By Callum Ludwig
The Australian Government has made a big budget commitment dedicated to stamping out the use of vapes and discouraging a switch to smoking as lung cancer continues to kill more than any other cancer in Australia.
$737 million has been allocated in 2023/24 Federal Budget to fund new measures to restrict importation and sales and improve the quality and packaging of vaping products.
Associate Professor Johnson George of Monash University Centre for Medicine Use and Safety and Monash Institute of Pharmaceutical Sciences said there is no place for vaping as an evidence-based smoking cessation strategy in the management of nicotine dependence.
“Efforts should be directed at improving access to subsidised smoking cessation treatments in combination with behavioural counselling,” he said.
“Prescription and non-prescription smoking cessation medications currently available are safe, efficacious and cost-effective. Other approaches should not be considered until such options have been exhausted.”
Vaping is particularly prevalent among younger people and due to the highly addictive nature of nicotine, concerns have been raised in recent years about the potential for lifelong addiction.
A Yarra Ranges school that wished to remain anonymous said they acknowledge that vaping is a significant community concern, especially amongst young people.
“We strongly support measures to reduce access and availability of e-cigarettes. There is clear evidence now that vaping has significant long-term health risks, not dissimilar to smoking,” they said.
“We have been educating our students over the past couple of years on the dangers of vaping in the hope they will make good choices about their future health outcomes.”
In an effort to quash the black market for illegal vapes, the federal and state governments will be stopping the importation of non-prescription use vapes and banning all single-use disposable vapes, restricting colours, flavours ingredients and nicotine volume and enforcing pharmaceutical-like packaging.

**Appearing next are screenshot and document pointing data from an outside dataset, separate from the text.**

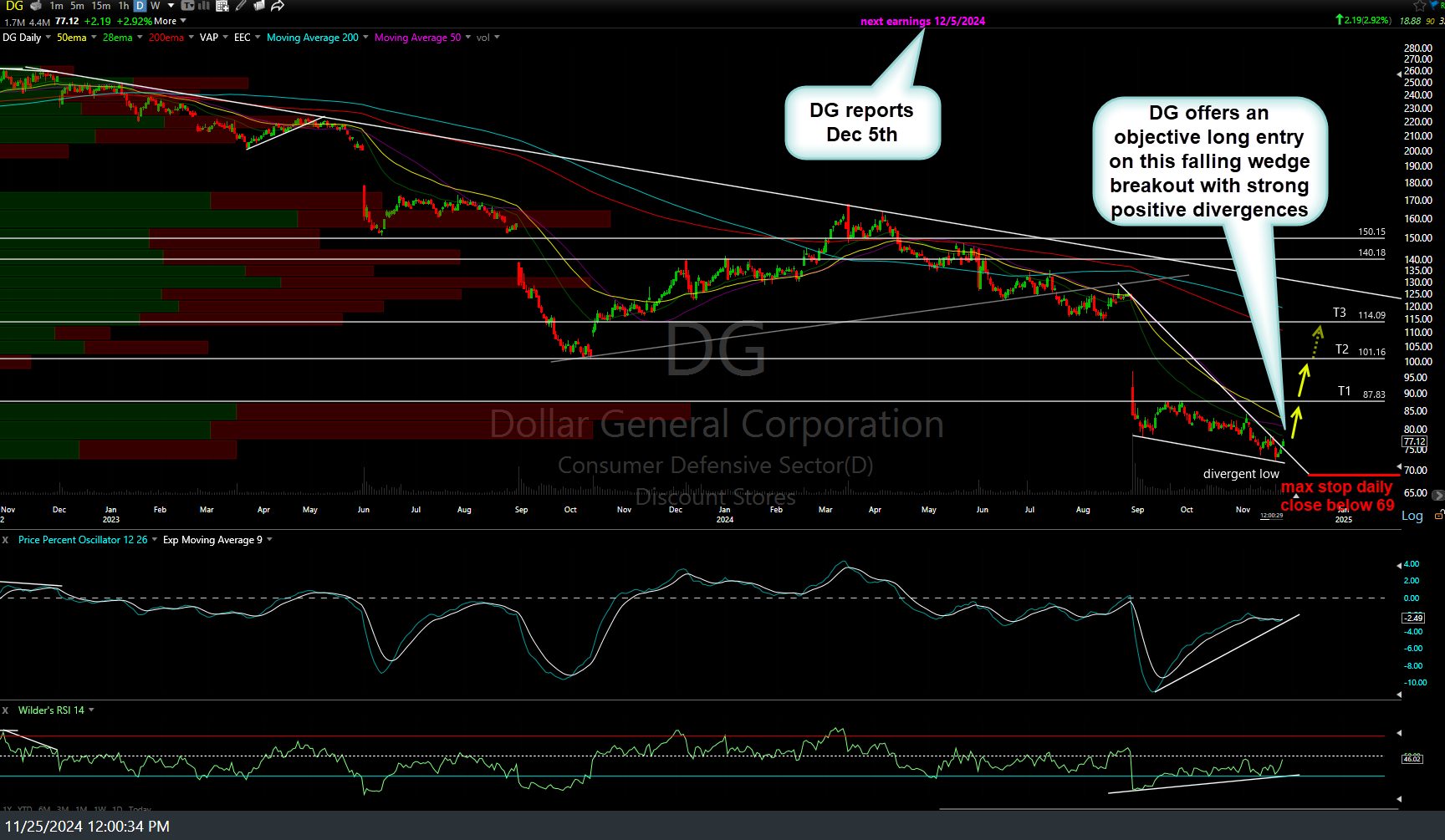Click the VAP indicator label
This screenshot has height=840, width=1445.
(207, 37)
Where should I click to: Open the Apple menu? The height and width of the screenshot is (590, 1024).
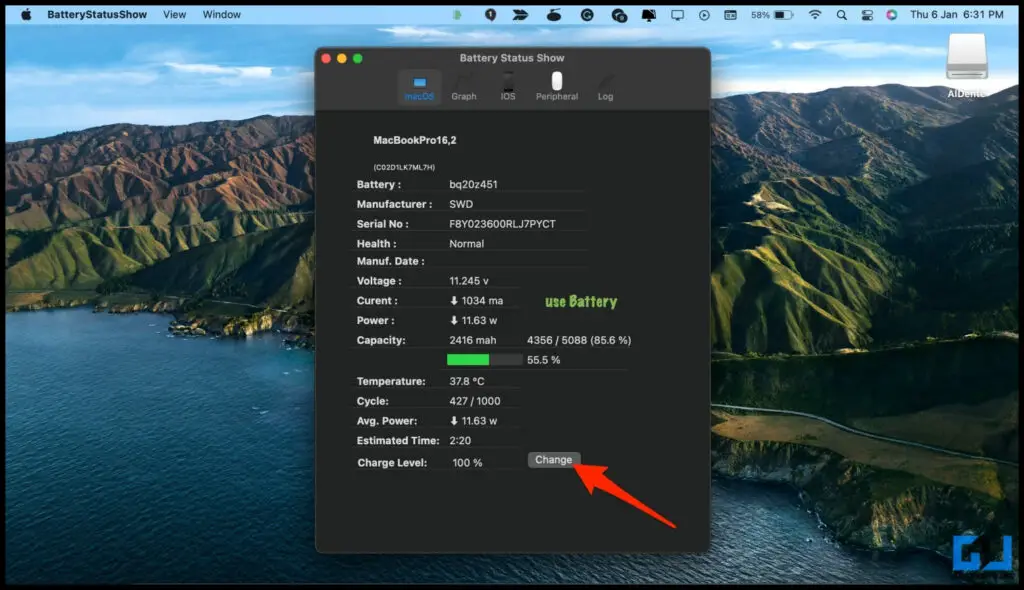tap(27, 14)
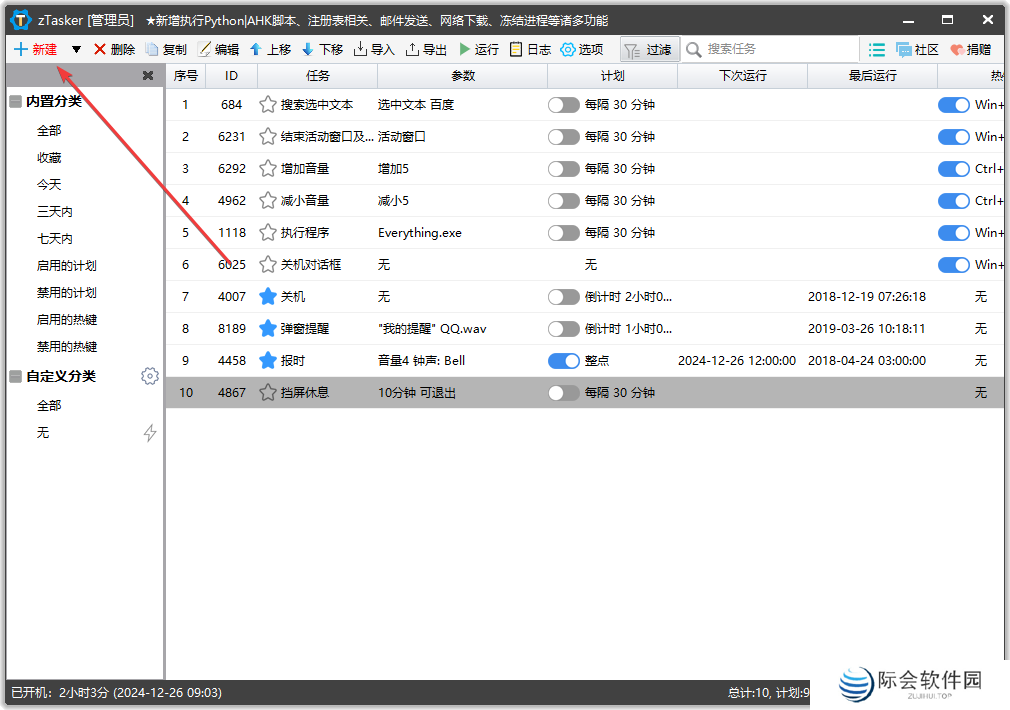Open the 复制 copy tool

pos(169,49)
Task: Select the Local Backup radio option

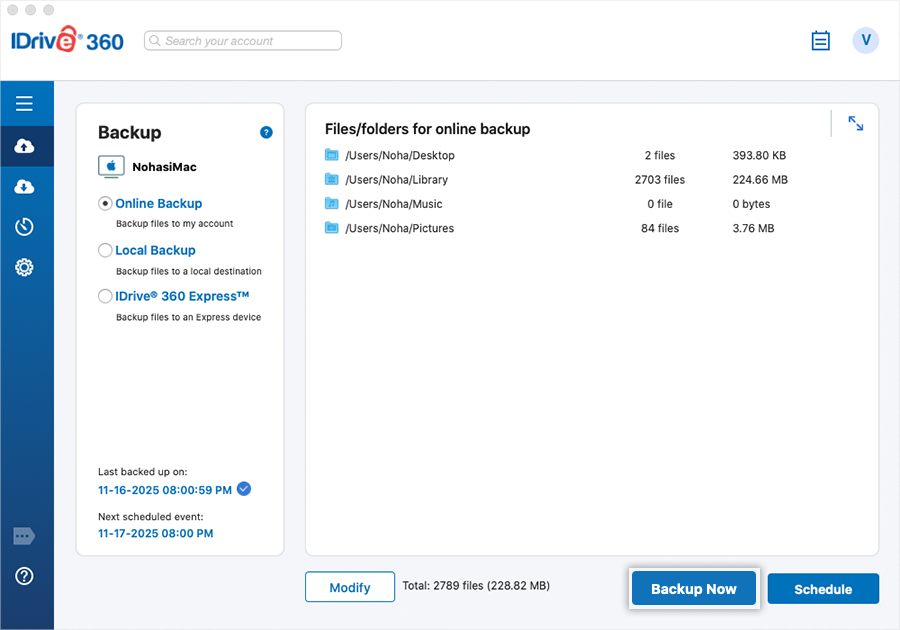Action: 105,250
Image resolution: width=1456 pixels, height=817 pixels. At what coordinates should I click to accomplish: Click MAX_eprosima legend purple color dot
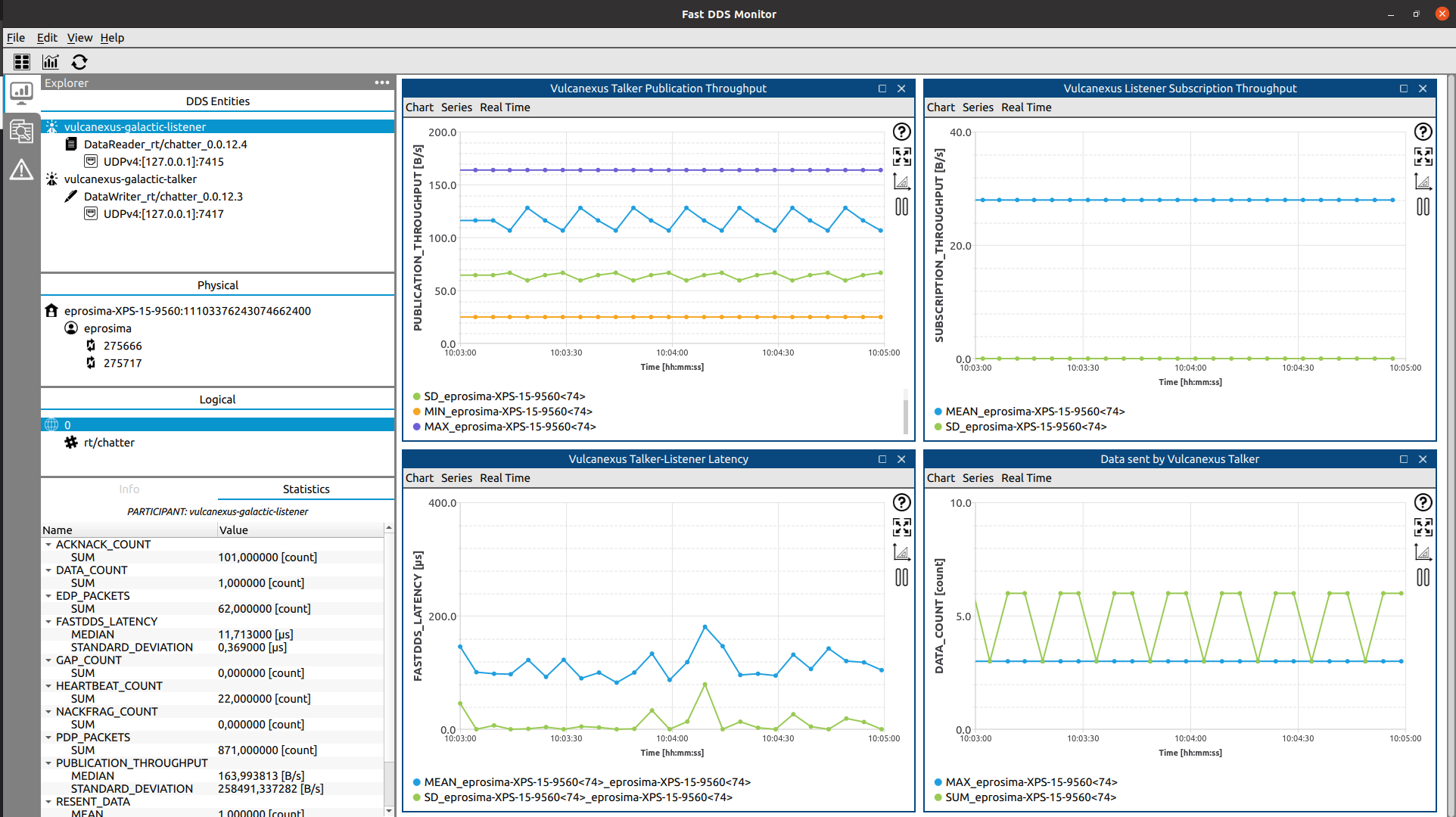(x=417, y=427)

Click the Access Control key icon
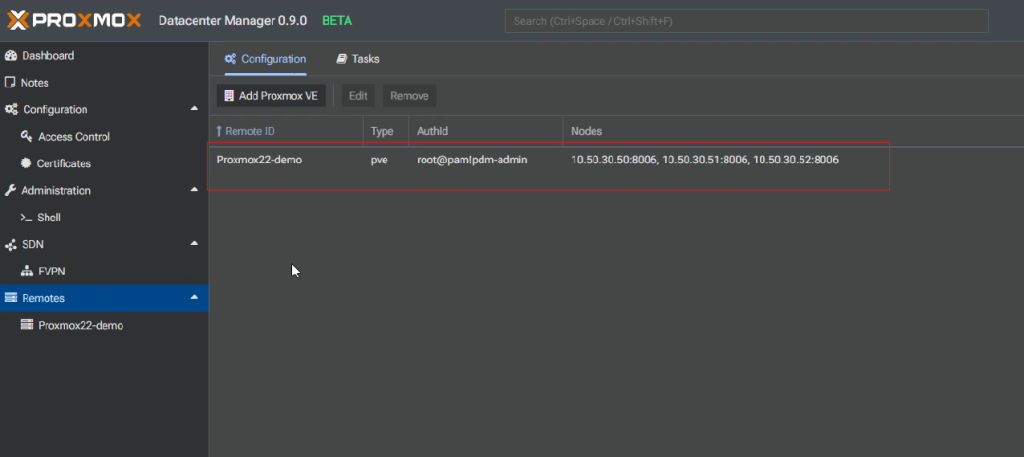click(x=27, y=137)
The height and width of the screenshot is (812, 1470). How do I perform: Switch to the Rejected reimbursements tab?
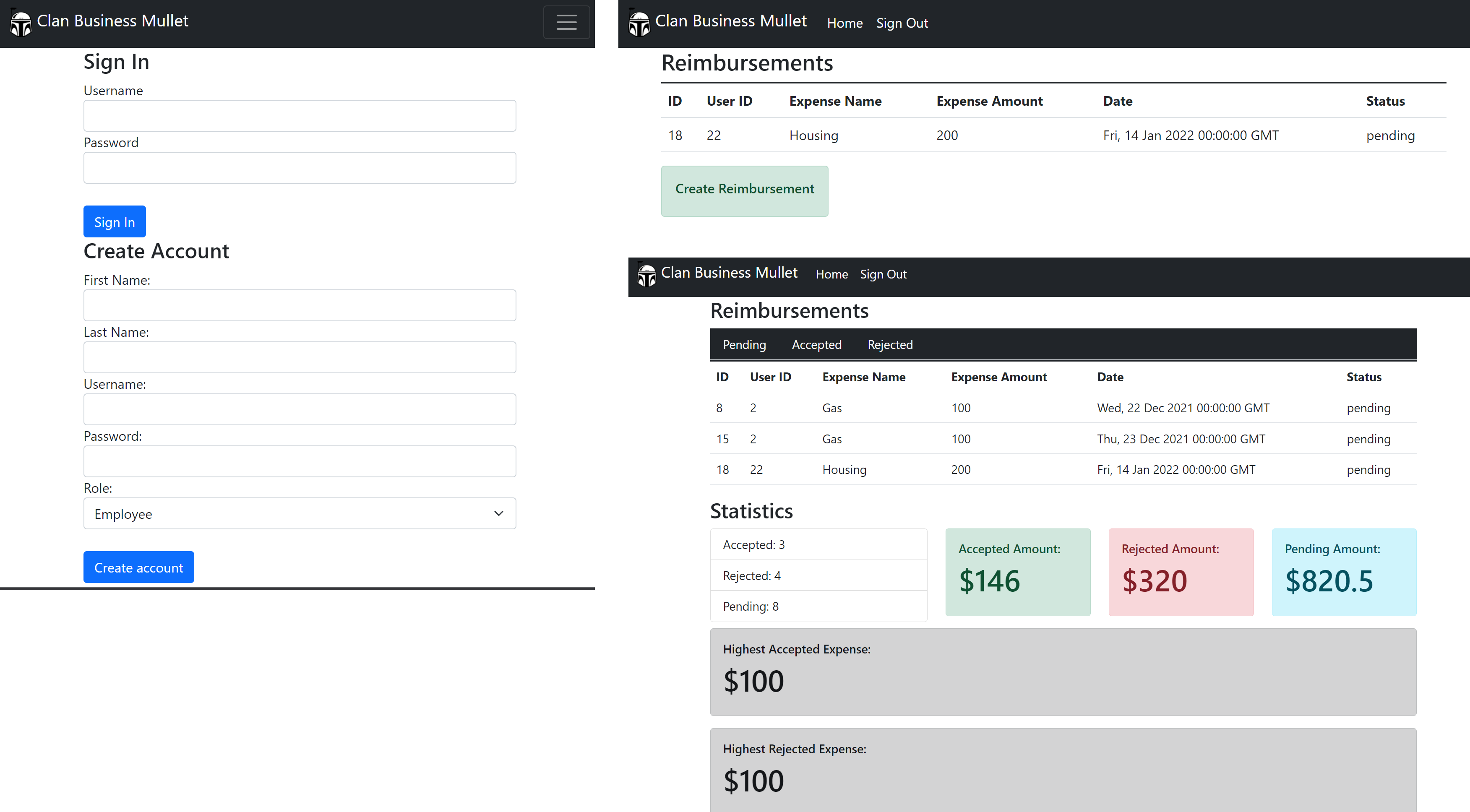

Federal Minister for Health and Aged Care Mark Butler said vaping is creating a whole new generation of nicotine dependency in our community.
“It poses a major threat to Australia’s success in tobacco control and the Albanese Government is not going to stand by and let this happen,” he said.
“Australia needs to reclaim its position as a world leader on tobacco control.”
The changes will be supported by the proposed national tobacco control legislation announced in November 2022 and help achieve the goals of the National Tobacco Strategy 2023–2030 also released on Tuesday 2 May in reducing daily smoking prevalence to less than 10 per cent by 2025 and at or under five per cent by 2030.
Mr Butler said these reform measures will help protect the health of Australians, while reducing the pressure on our health system.
“Vaping was sold to governments and communities around the world as a therapeutic product to help long-term smokers quit. It was not sold as a recreational product – especially not one targeted to our kids but that is what it has become,” he said.
“Young people who vape are three times as likely to take up smoking. So is it any wonder that under 25s are the only cohort in the community currently recording an increase in smoking rates?”
Funding will also deliver a public health information campaign on the dangers of smoking and vaping to discourage new smokers and urge current smokers to quit, supported programs in nicotine cessation education and health practitioner training, a three-year additional five per cent tax on tobacco on top of normal indexation, alignment of tax on loose-leaf tobacco products and a new national lung cancer screening program.